- [Extracted entries]:
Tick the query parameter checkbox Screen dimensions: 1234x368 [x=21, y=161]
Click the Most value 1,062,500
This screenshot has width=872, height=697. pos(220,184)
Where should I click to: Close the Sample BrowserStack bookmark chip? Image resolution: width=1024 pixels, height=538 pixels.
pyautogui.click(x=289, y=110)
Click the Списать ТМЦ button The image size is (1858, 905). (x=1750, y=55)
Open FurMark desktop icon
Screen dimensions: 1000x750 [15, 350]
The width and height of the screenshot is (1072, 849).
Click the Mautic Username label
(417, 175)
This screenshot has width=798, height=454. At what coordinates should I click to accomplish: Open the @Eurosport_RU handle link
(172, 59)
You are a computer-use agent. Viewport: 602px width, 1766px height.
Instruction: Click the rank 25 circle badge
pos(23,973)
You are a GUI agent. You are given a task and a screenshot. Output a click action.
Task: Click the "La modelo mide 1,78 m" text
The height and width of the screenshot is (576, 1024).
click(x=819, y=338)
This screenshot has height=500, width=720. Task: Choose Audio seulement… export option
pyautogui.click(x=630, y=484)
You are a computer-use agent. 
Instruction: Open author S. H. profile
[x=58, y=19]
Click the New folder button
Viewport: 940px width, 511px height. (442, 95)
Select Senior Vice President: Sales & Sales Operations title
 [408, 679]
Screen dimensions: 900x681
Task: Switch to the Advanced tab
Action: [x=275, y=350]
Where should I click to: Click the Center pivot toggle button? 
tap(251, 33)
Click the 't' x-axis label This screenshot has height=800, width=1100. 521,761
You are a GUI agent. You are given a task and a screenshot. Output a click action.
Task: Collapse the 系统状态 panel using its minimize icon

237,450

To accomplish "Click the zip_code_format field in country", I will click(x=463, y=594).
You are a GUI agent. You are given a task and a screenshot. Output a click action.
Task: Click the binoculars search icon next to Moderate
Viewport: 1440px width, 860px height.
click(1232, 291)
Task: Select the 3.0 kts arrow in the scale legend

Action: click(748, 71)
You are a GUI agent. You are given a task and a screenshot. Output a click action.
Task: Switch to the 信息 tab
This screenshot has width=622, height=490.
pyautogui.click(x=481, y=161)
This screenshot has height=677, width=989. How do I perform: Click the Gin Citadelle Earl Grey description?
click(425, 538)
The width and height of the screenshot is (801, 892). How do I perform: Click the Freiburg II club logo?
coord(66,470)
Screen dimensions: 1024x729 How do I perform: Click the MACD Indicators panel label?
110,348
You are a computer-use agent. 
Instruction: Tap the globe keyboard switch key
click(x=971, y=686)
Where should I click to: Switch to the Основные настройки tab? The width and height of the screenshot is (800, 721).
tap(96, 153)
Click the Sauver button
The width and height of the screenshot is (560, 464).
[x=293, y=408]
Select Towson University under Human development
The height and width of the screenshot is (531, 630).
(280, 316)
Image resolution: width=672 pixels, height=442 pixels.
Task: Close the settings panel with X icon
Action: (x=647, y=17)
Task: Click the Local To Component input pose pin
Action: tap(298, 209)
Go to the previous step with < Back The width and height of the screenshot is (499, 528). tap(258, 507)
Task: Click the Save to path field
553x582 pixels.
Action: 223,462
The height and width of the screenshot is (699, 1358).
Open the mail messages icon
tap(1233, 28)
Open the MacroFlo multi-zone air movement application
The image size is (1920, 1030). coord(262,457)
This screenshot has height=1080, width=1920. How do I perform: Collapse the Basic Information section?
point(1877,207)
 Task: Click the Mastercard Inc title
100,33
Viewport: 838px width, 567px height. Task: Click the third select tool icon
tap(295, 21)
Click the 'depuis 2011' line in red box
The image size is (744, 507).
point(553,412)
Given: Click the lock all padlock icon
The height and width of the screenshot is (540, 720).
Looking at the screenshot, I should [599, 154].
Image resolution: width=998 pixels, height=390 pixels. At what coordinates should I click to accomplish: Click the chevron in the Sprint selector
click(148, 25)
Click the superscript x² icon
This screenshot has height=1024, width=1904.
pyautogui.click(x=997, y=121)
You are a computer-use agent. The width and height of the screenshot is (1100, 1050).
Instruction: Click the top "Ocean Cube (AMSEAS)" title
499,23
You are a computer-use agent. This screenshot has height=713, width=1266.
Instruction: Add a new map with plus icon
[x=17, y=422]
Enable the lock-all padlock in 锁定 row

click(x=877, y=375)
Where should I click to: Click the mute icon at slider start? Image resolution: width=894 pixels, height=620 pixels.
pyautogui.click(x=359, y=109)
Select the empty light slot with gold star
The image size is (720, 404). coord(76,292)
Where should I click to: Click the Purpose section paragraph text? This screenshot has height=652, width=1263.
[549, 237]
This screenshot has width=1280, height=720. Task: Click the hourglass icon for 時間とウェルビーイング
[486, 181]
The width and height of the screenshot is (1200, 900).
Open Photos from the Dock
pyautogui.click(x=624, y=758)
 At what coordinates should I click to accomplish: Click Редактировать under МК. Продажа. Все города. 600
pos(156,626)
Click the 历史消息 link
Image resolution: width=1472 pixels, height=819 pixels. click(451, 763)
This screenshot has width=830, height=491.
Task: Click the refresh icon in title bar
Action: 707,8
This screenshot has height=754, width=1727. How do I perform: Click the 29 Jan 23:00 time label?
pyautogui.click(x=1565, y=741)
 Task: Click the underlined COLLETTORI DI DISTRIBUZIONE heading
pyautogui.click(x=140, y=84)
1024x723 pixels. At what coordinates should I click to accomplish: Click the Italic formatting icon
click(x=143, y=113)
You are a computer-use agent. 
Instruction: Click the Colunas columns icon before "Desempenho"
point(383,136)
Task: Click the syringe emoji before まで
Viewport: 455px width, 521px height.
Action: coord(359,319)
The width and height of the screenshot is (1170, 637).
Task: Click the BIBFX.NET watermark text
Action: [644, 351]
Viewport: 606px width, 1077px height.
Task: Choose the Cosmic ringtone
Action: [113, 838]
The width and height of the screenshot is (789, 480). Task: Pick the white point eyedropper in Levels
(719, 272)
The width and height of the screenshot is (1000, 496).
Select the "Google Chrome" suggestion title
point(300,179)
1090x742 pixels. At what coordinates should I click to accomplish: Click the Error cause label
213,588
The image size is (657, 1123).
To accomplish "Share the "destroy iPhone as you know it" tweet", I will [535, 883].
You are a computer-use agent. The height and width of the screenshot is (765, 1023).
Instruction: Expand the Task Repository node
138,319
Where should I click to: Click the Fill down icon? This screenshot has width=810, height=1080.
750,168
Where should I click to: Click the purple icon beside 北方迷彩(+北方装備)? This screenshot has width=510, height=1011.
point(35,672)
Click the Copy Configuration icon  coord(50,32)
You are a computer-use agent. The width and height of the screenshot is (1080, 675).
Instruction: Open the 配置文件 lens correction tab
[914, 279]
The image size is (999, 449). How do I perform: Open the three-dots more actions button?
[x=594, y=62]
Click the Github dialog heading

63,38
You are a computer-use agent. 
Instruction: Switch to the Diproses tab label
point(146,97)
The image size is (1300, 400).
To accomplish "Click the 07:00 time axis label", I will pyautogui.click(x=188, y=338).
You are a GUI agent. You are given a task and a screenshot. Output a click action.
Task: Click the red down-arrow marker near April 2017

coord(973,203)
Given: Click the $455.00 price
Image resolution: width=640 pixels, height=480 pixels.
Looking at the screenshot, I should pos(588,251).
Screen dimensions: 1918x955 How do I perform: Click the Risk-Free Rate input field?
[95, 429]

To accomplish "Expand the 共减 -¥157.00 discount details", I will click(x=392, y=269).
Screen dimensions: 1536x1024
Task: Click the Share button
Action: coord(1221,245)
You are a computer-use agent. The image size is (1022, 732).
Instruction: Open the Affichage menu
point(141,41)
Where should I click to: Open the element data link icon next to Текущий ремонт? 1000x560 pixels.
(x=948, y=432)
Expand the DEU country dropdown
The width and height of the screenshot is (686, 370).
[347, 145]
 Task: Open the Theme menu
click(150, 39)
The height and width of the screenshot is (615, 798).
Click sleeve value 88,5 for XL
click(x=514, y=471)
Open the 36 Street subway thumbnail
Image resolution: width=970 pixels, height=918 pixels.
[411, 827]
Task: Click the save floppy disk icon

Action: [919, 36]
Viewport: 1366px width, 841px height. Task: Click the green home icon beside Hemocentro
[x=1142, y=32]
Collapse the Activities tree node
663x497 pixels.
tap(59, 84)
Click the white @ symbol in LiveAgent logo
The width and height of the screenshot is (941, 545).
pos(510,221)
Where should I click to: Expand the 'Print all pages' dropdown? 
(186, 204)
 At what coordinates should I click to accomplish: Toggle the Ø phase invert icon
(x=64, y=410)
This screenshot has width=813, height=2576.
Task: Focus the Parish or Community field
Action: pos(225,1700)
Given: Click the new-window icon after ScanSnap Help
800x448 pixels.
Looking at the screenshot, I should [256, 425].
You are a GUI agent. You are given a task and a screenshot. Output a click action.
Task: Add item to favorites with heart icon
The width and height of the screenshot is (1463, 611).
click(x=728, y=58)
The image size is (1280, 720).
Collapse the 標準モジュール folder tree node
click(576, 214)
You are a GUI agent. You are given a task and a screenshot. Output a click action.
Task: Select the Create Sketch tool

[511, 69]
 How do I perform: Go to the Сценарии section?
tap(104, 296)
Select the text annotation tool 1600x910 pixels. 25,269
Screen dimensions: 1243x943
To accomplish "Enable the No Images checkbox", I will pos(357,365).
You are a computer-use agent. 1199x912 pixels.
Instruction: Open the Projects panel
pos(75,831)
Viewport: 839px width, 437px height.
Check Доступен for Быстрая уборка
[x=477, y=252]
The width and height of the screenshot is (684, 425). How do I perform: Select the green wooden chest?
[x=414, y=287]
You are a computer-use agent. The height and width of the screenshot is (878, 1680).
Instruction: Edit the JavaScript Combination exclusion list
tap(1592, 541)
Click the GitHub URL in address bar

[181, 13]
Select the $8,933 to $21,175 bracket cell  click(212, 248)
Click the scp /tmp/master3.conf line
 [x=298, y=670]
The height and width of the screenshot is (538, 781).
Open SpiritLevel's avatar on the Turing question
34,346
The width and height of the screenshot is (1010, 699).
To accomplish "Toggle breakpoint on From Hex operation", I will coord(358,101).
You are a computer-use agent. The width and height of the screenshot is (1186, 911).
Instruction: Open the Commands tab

- [Task details]: Copy out each line of the material in which the word "country" turns up.

- [Response]:
To accomplish "Click the zip_code_format field in country", I will click(x=463, y=594).
Expand the DEU country dropdown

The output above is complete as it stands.